Reclaim The Game

Posted in Tubeworker's blog on ,

The World Cup is with us, and for football fans, it's a fantastic celebration of the best of the beautiful game.

For most of us, it is a matter of supporting your team and respecting the right of others to do the same - whether it is England or one of the other 31. But the likes of the BNP are out to exploit the enthusiasm of England fans and recruit more racists. And the political establishment would like us all to rally around the flag and forget about their attacks on us and our rights. Don't let them - London Underground has a multi-racial workforce and every one of the 32 competing national sides probably has its supporters amongst our workmates.

On the other side of the coin, though, Tubeworker has little time for those who say that we shouldn't support England because it is somehow "right wing", or dangerously nationalistic, to do so. The vast majority of England fans are not racists, although some of the nationalism can be over-the-top and unpleasant. It is down to all of us to ensure that international football is an occasion for uniting fans of different nationalities, not insulting and attacking each other.

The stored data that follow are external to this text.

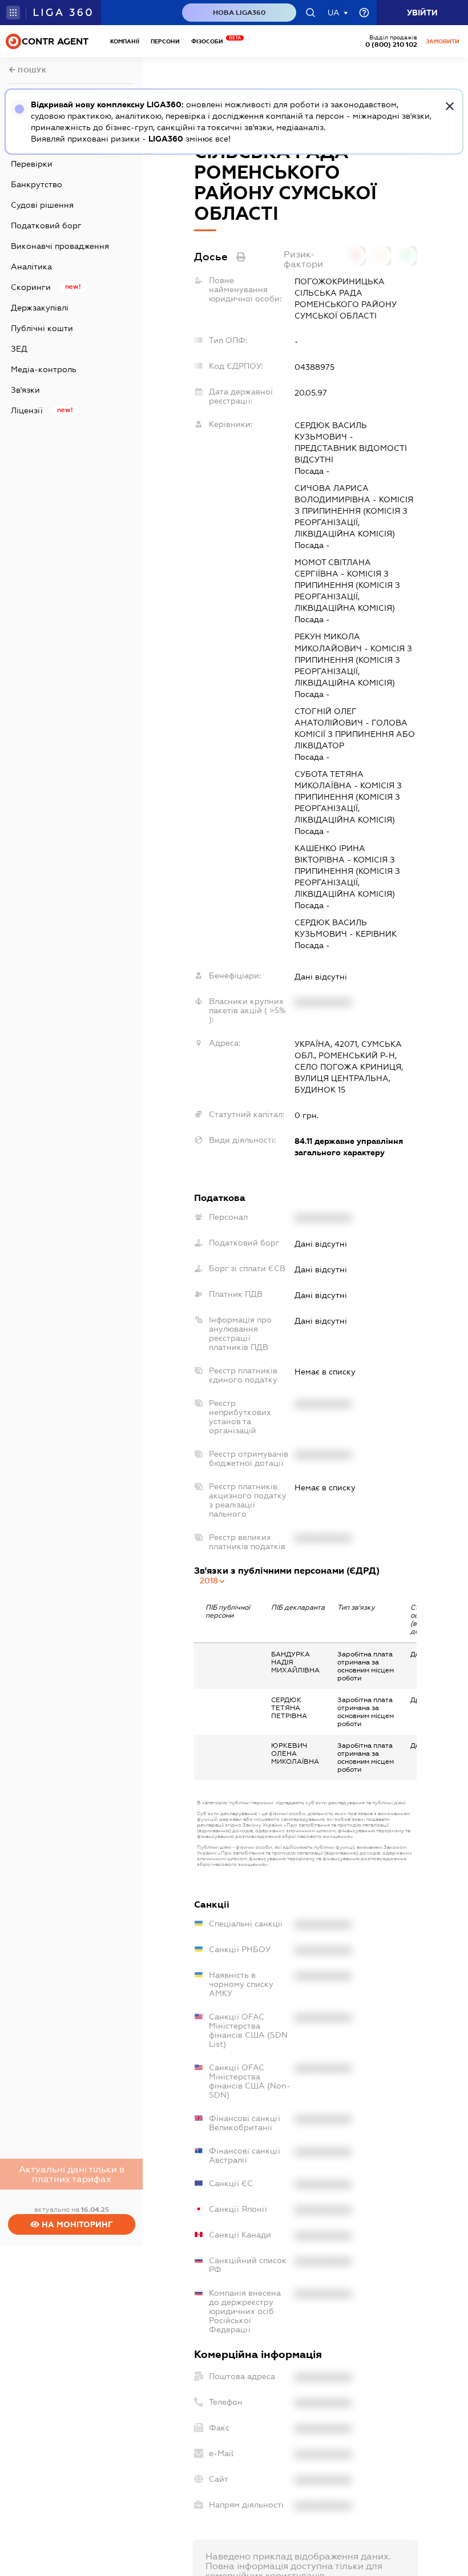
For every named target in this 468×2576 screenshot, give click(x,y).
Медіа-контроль (43, 369)
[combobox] (213, 1580)
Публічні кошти (42, 328)
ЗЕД (19, 348)
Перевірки (32, 163)
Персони (165, 41)
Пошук (31, 70)
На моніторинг (76, 2224)
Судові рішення (42, 204)
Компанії (124, 41)
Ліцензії (27, 410)
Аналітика (31, 266)
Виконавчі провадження (60, 246)
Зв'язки (25, 389)
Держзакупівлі (39, 307)
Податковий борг (46, 225)
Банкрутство (36, 184)
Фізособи (210, 41)
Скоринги (31, 287)
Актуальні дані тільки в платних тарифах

This World Cup is more commercialised than any before. One of the venues is the AOL Arena, for goodness sake. And while football, like all sports, is good for your health, some of the products emblazoned over the event by spnsors, such as McDonald's and Coke, most certainly are not.

The aforementioned AOL Arena has over 2,000 "business seats" and 50 "business boxes". So fat-cat bosses with only a passing interest in the game can entertain their commercial contacts, while many working-class people are priced out of watching the game we love.

It's not just the World Cup. Domestic football has also become expensive to watch. Even if you stay at home, you have to pay to view most games.

Along with the commercialisation has come the celebrity cult. Sure we love watching the world's great players. But we do not need to know what their girlfriends are wearing today. And the biggest health crisis in Britain is the cuts in NHS jobs and services, not the condition of Wayne Rooney's metatarsal.

Until the 1970s, there was a maximum wage for footballers. Since that was abolished, pay has risen astronomically for the top players. Honestly, if Frank Lampard really thinks he is worth that multi-million-pound mansion he lives in, he could at least get some shots on target.

But pay has stayed low for players further down the ladder. Whilst the media and the money pours into the top level of the games, the lower divisions, non-league, and women's football are under-funded and unsupported by the authorities. And thousands of school sports fields have been sold off.

Campaigns such as No Sweat have done a lot to expose the appalling conditions in which sportswear and other merchandise are produced - long hours, poverty pay, child labour, management violence, no unions, ...

Football should be run in the interests of the fans, and the people who work in the sport. We need to reclaim the game - for working-class people, away from the fat-cat club owners, corporate sponsors - and the racists.